Week-end

It's been a helluva week but we've at least gotten better at it.  Babe and I had a heart to heart about all that we've been taking on lately.  Thankfully he saw where I was coming from and promised to communicate (there it is again) better. Communication is what we fight about most and it such an easy fix.  E's promised that he will tell me before his pain is too unbearable.  What good does it do when we're hours from home and can't do anything about it?  I on the other hand have been very snappy with him lately.  I'm beyond stressed and I'm taking it out on him.  He's been nothing but sweet and trying to be helpful and I've been nothing but bitchy to him.  It's not been my proudest moment.  He's exhausted all possibilities and has no idea how to handle me lately.  So we're hitting refresh.  Since we've talked I've been a much kinder person, not just to him but everyone.  Or at least that has been my goal.  

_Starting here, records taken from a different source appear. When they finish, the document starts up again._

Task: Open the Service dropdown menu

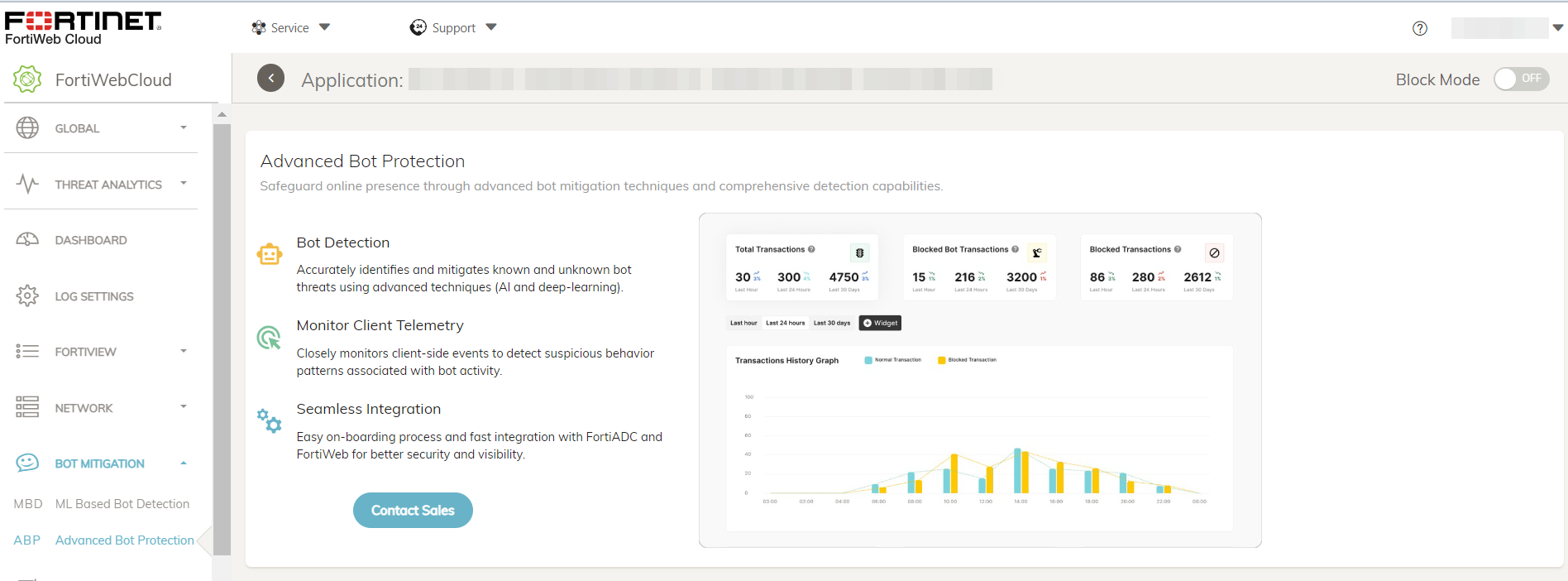Action: (x=291, y=27)
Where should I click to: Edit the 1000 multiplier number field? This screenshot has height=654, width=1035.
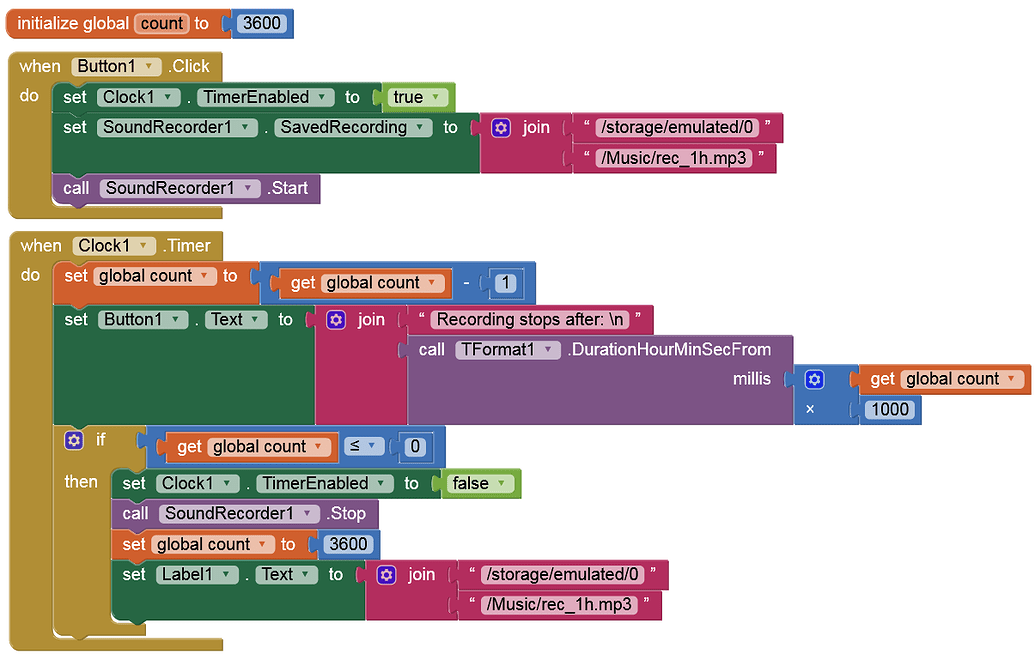(x=890, y=410)
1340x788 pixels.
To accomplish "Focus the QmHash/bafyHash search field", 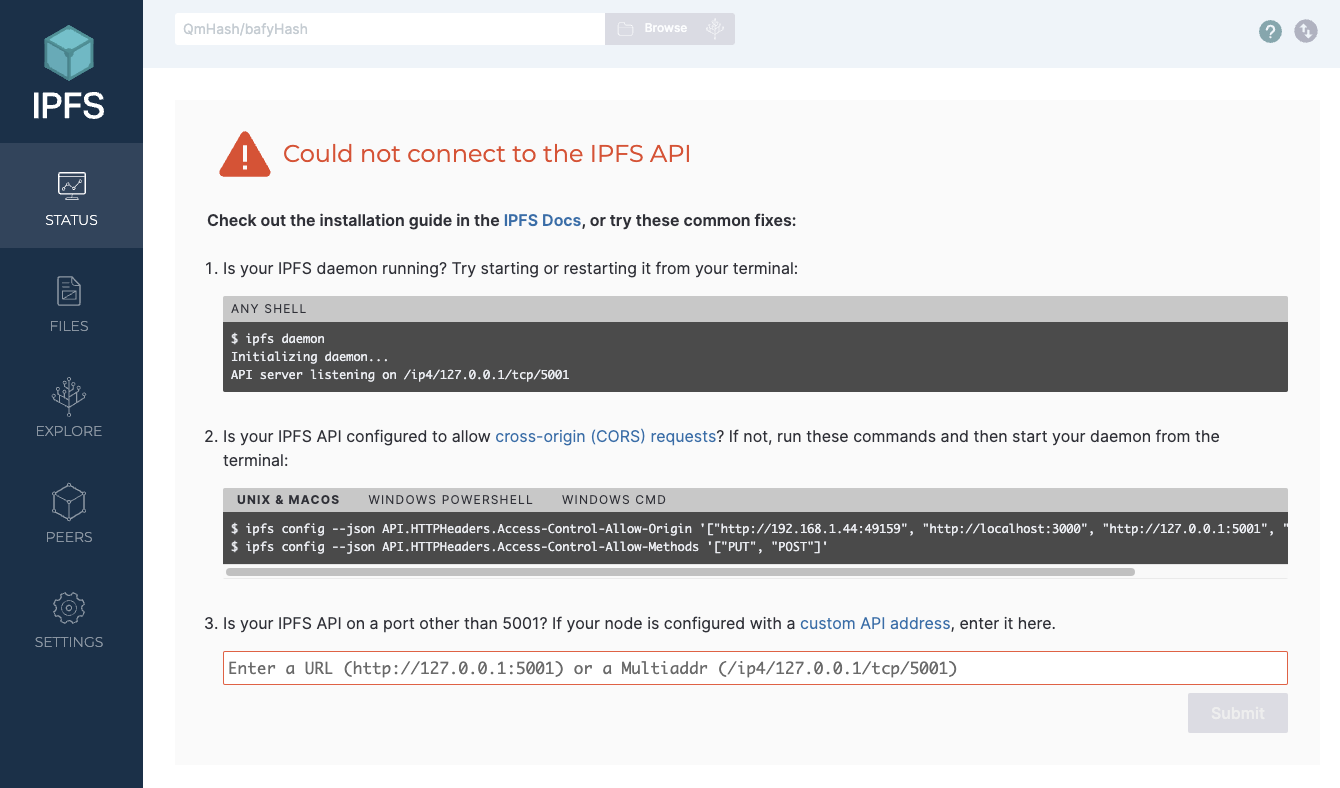I will click(x=389, y=29).
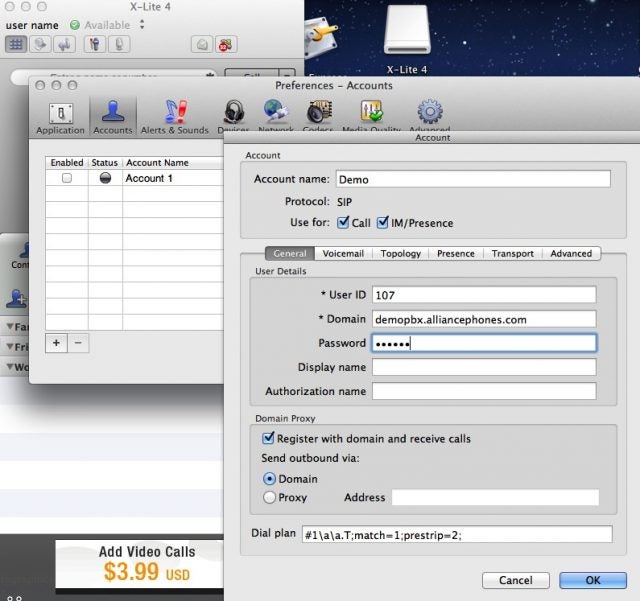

E had his knee surgery on Thursday afternoon.  It was a long day for him but at least it's over and he's slowly on his way to recovery.  Poor guy has been stuck in bed pretty much the last 4 days.  The pain is subsiding but he's still pretty unstable.  Plus because of his pain meds, he's been in and out of it almost the whole time.  Although last night he decided he didn't like the feeling and will probably be weaning himself from them.  On the other hand, his whole family has come to visit him, even putting up with Roxy and I.  But with today being my first day back at work I'm more than a little nervous leaving them home together alone.  I'm hoping they're both alive when I get home.